Bristol blue glass was first made in the 1700s by combining the newly invented lead crystal with cobalt oxide.
The industry declined in the late 19th century and no Bristol blue glass was made from 1922 until 1998, when it was revived by James Adlington. Today there are two makers based in Bristol: Bristol Blue Glass and Bristol Blue Glass (South West).
As a child I once bought my mother a (cheap) sugar bowl, in silver effect with a blue glass liner – I still have the liner somewhere, although the fake silver shell has long rotted and been thrown away.
The same glass is used as the liner of some old open silver salt cellars, which I collected at one time.

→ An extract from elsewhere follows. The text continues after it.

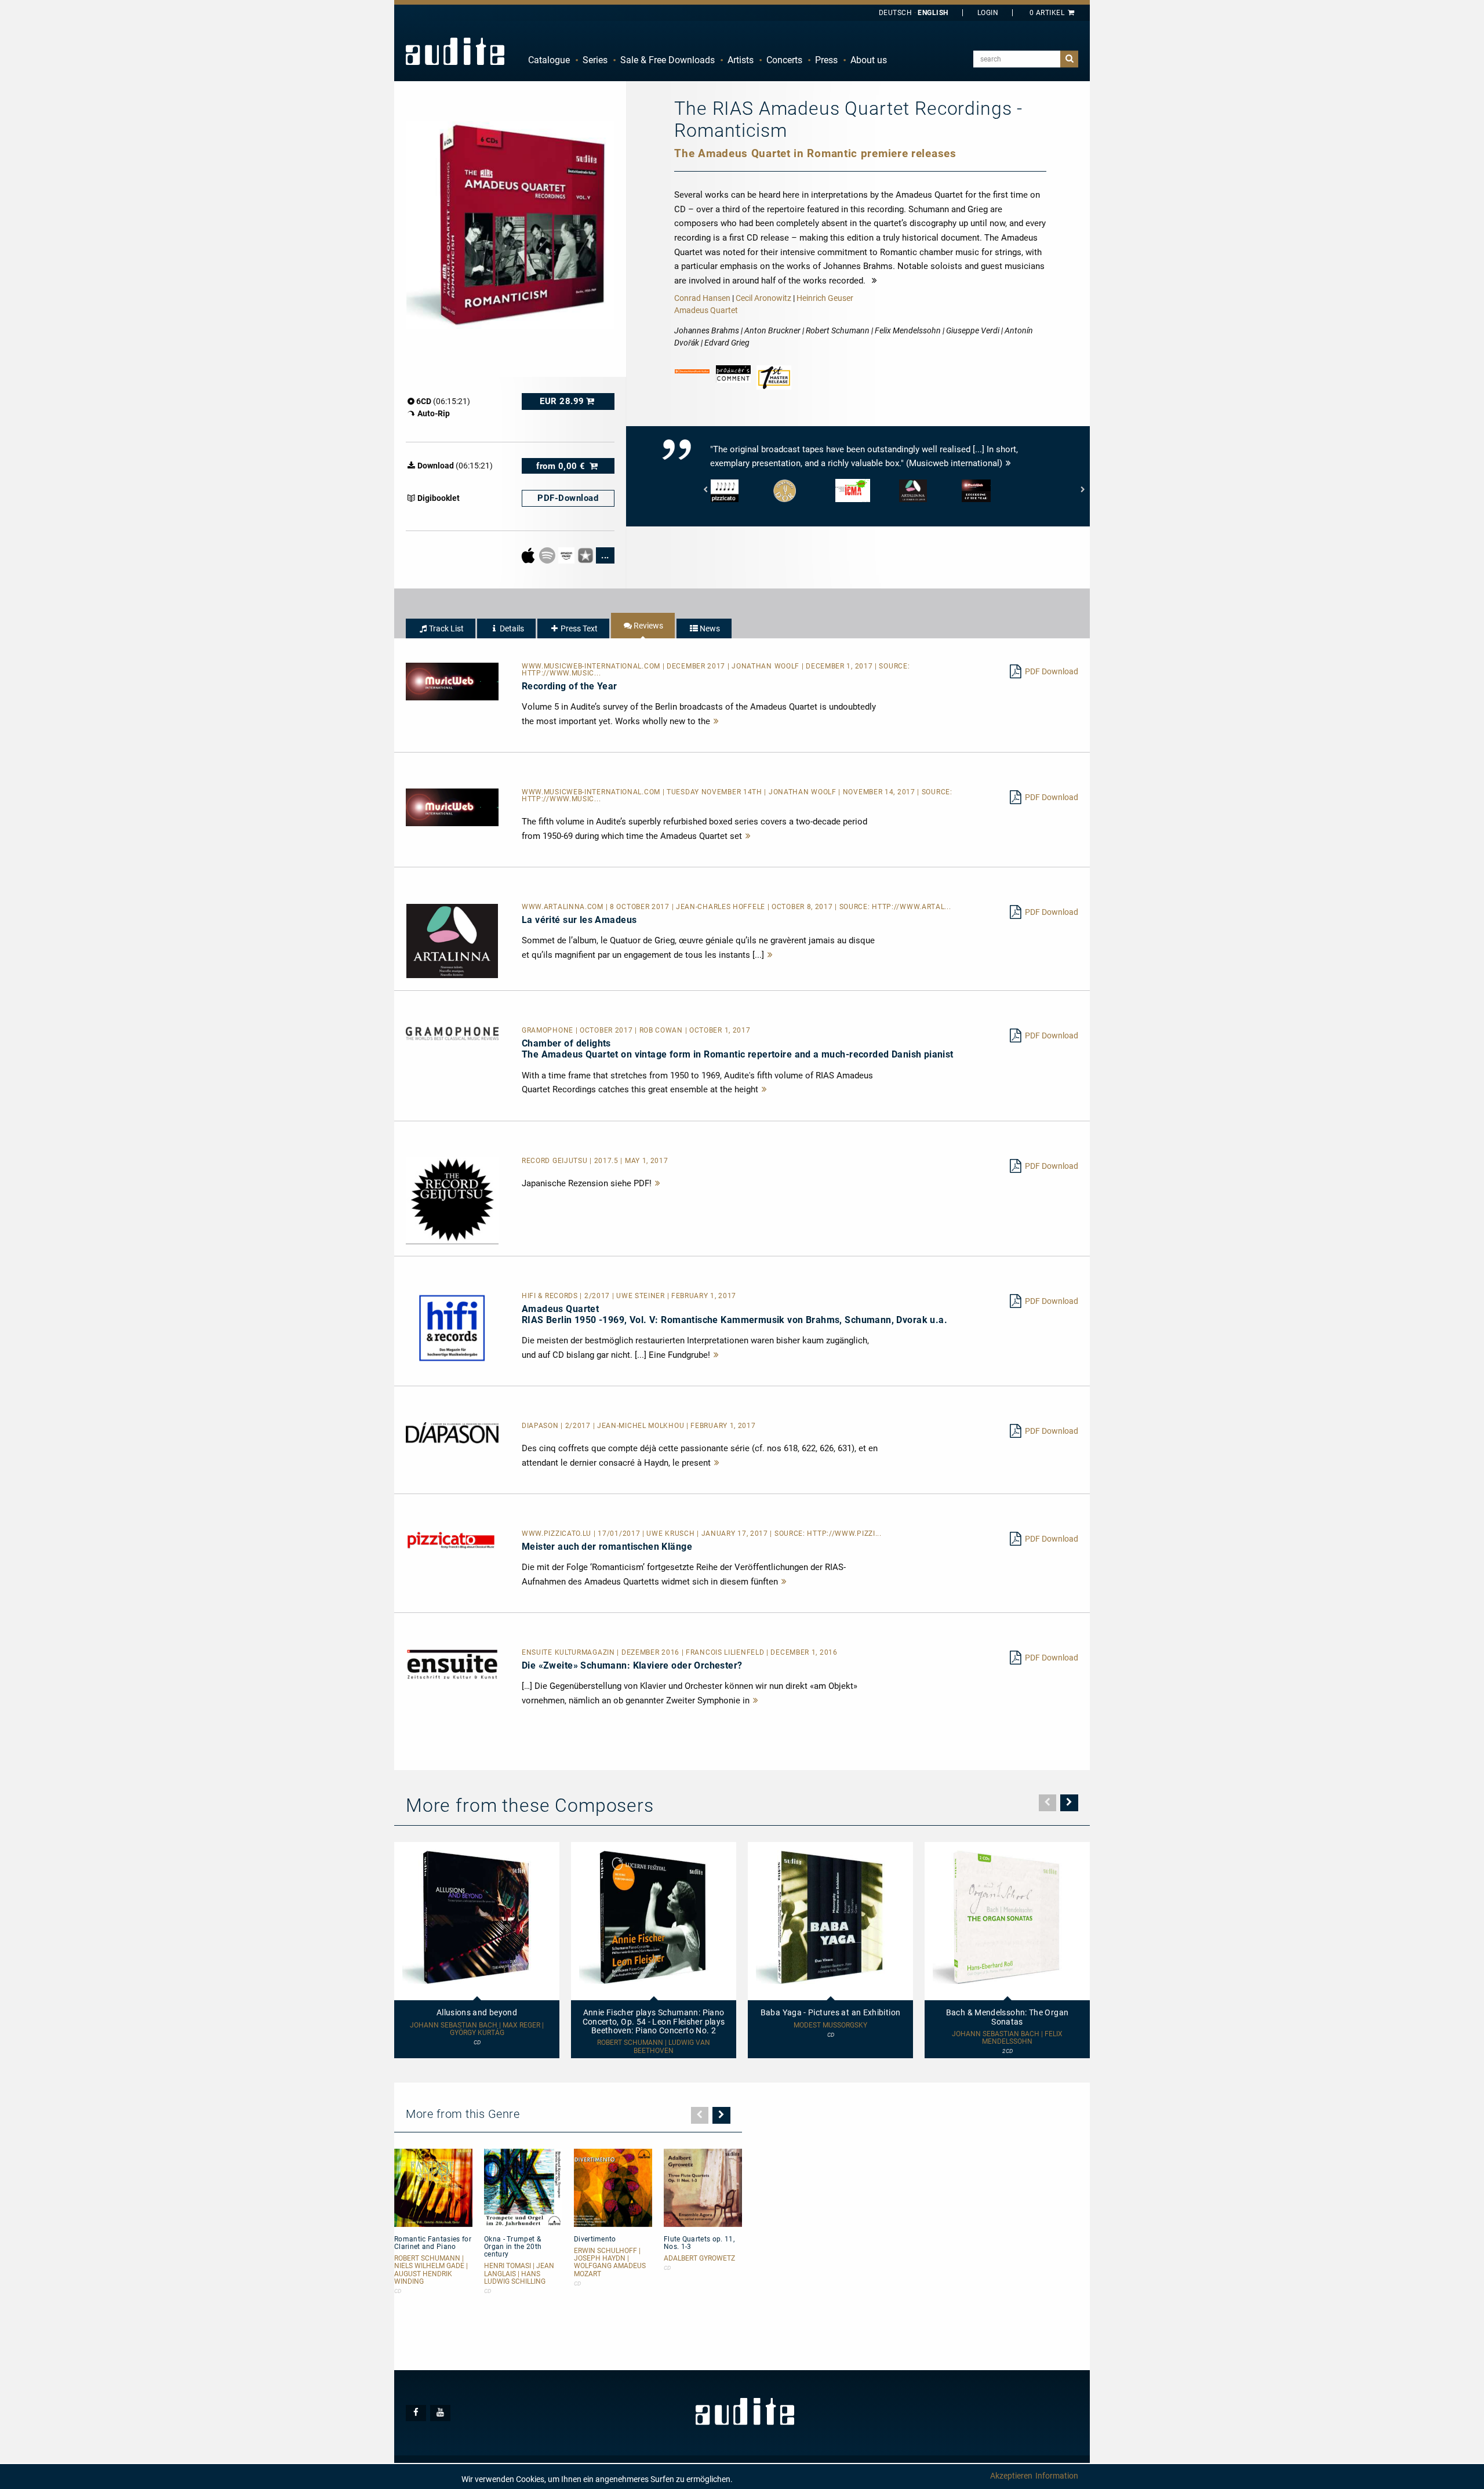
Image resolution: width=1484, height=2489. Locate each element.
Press (826, 60)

It protects the silver from corrosion by the salt.
Finally, it is famously the colour of the original Welsh Ty Nant spring water bottle – which I’m sure I once saw in a scene from Babylon 5. Iconic, you might say…

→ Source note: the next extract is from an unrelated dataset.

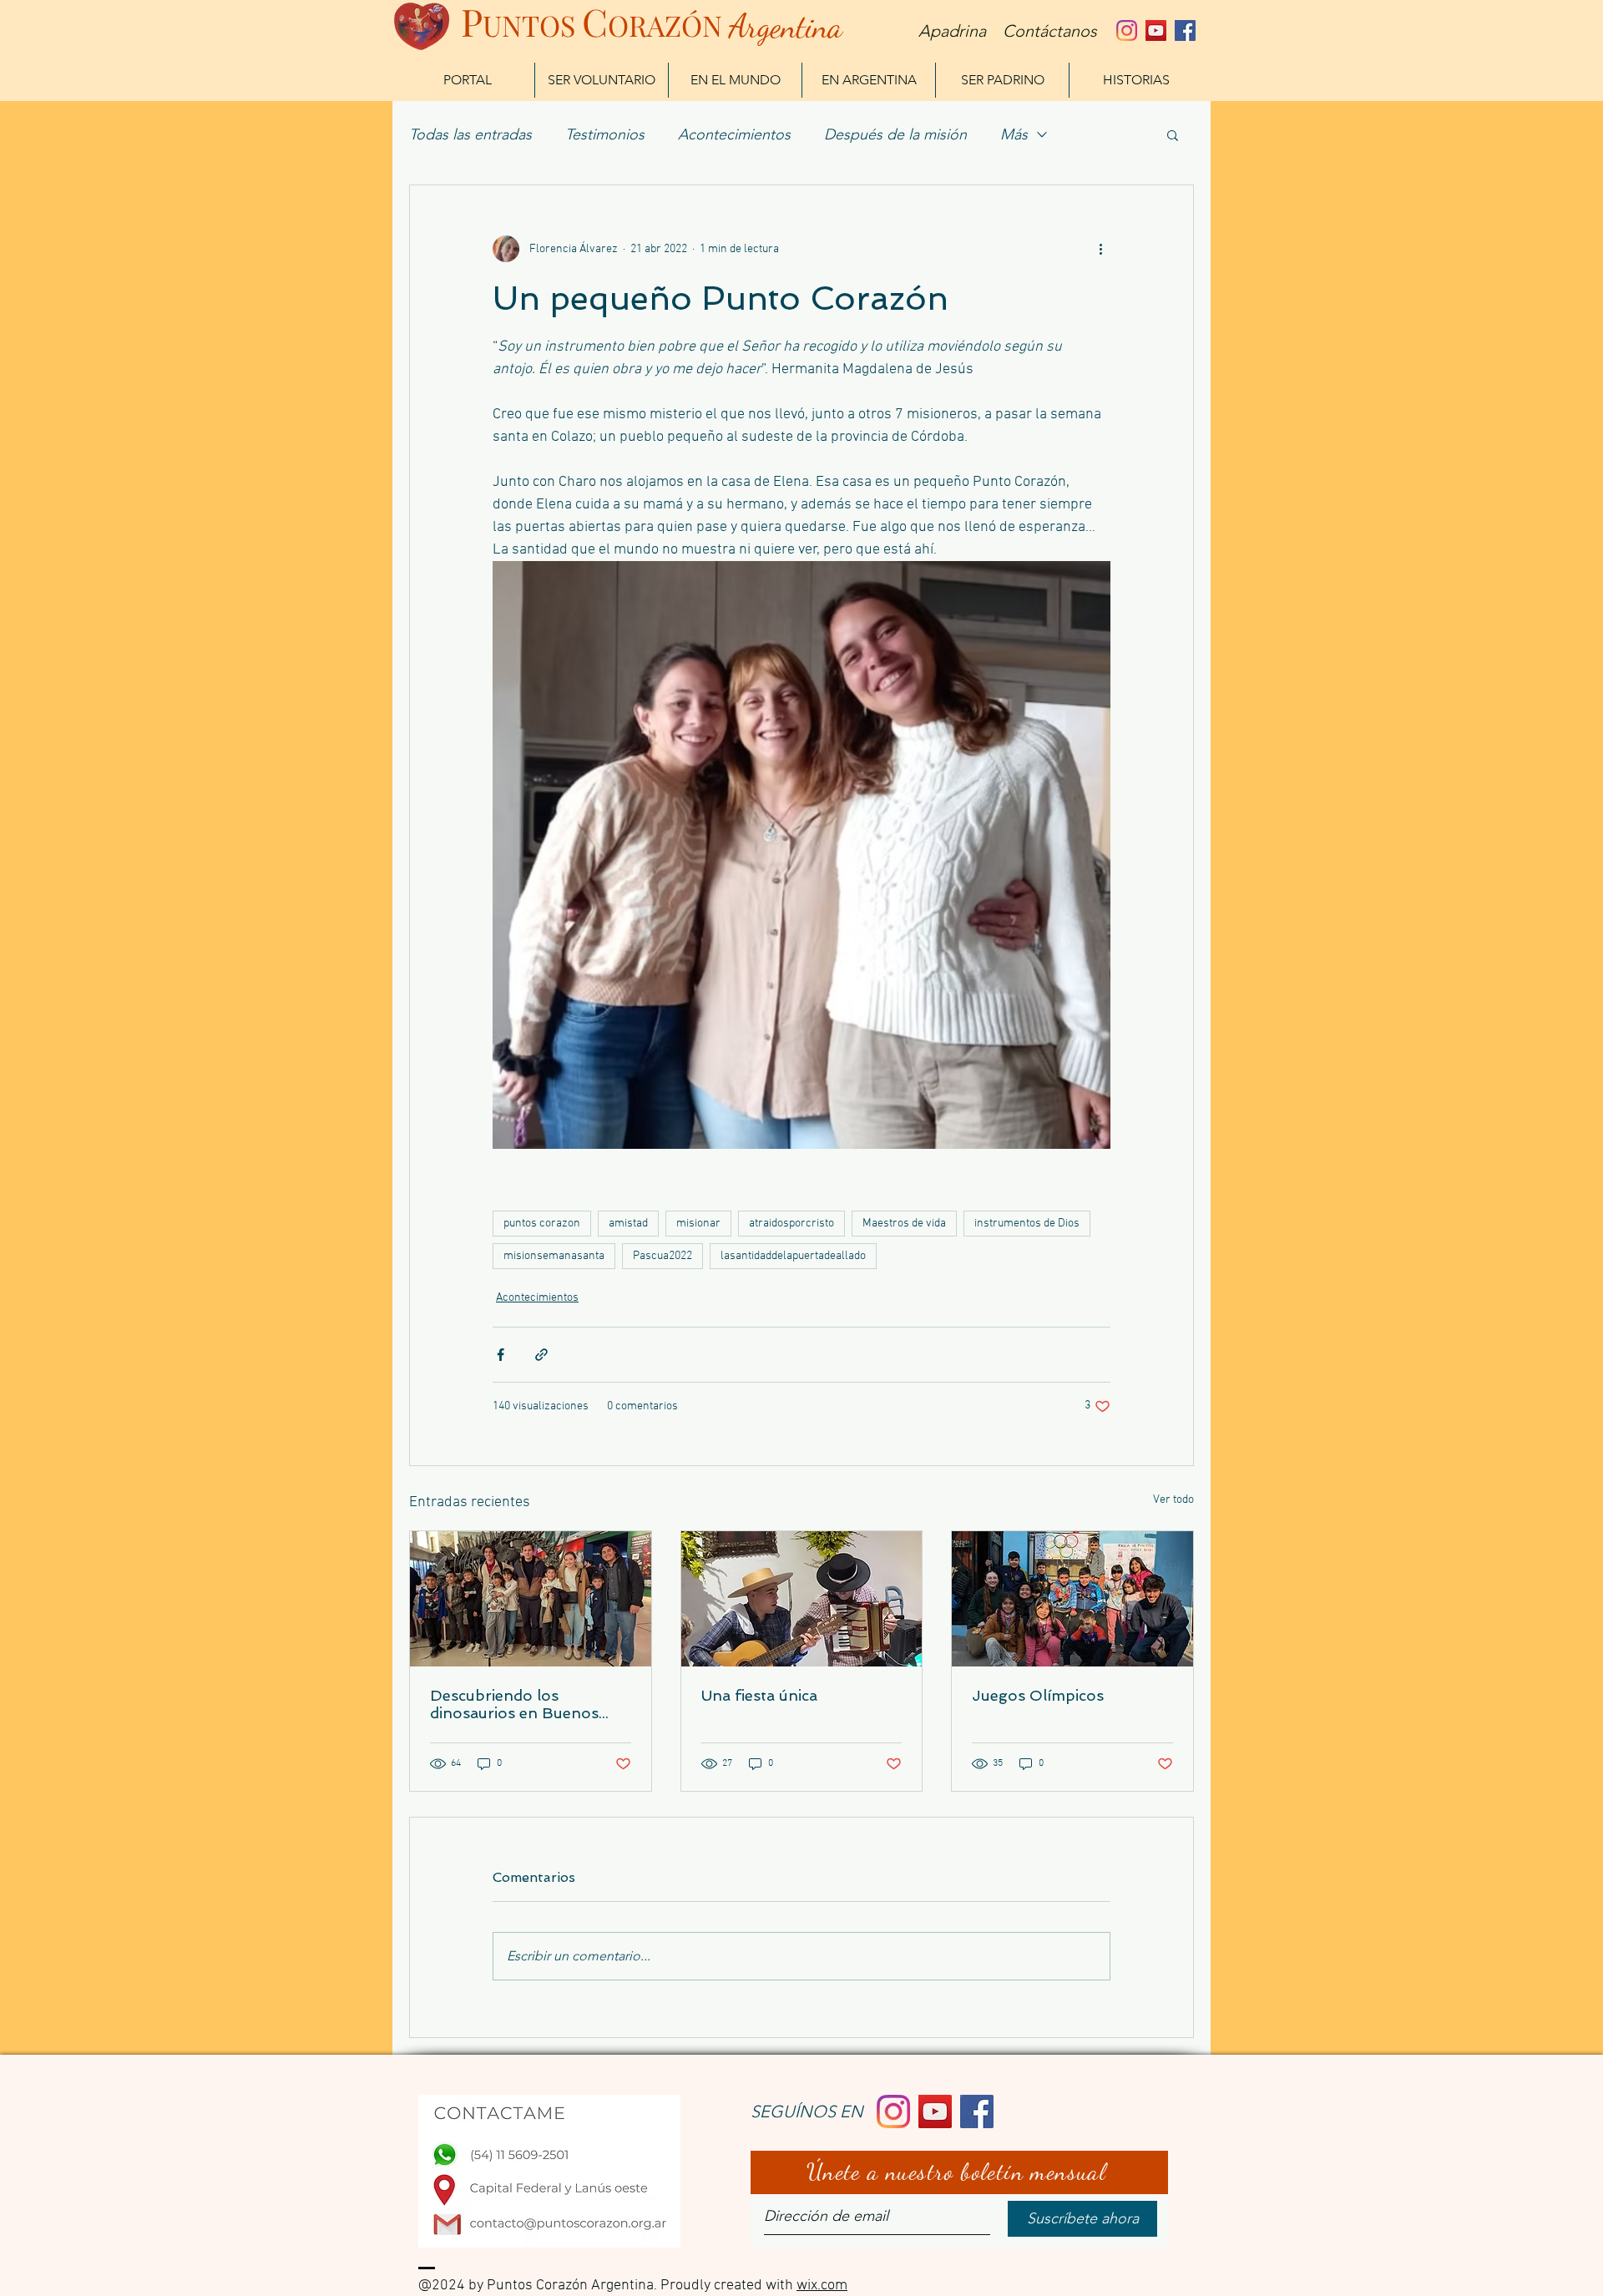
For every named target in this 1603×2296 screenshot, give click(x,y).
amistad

You may also be interested in my blog post Lost between Wedgwood blue and eau-de-nil





This is a link from the http://www.bristolblueglass.com website…
Thanks so much for pointing Bristol blue glass fans to my blog!
I bought an e.p.n.s. sugar bowl with a blue glass liner for my mother nearly 60 years ago. I managed to break the glass a couple of weeks back. I am getting Bristol Blue South West to make another one for me – it will be a bit expensive, but worth it for the sentimental value. I collect Bristol Blue among other English glass, and have examples from 1730 to the present day. It is a wonderful colour.
Thank you so much for commenting! I hope your replacement works out well. I wonder if you collect cranberry glass as well – that goes through phases of being fashionable or not, mainly driven by the American market, I think. I wonder as well if our transAtlantic friends have discovered Bristol Blue? Best wishes and happy collecting…
My favourite colour is blue and the shade you have depicted here is indeed a wonderful, deep, mesmerising shade. Beautiful. The Millais is one of my favourite paintings too.
I only very recently discovered that blue flowers are associated with the 18th-19th century German Romantic movement – the Romantic theorist Novalis in particular: http://en.wikipedia.org/wiki/Blue_Flower
I can’t wait until my cornflowers come out.
Thanks for a very interesting blog posting once again.
Thanks for all that. I must read more on that Novalis/blue flower info – I hadn’t heard of that. You learn something new every day!
Which is the way I like it!
Have a good day…
x
I have quite a few of those Ty-Nant bottles that I have saved to turn in to vases. Well, originally I was going to turn them in to vases if I ever remarried – now I am thinking of making a concrete countertop with glass embedded and using cobalt blue glass since that is my favorite color. I’ll need a lot of bottles!
Make sure you make it sharp edges down! But I would love to see them made into vases!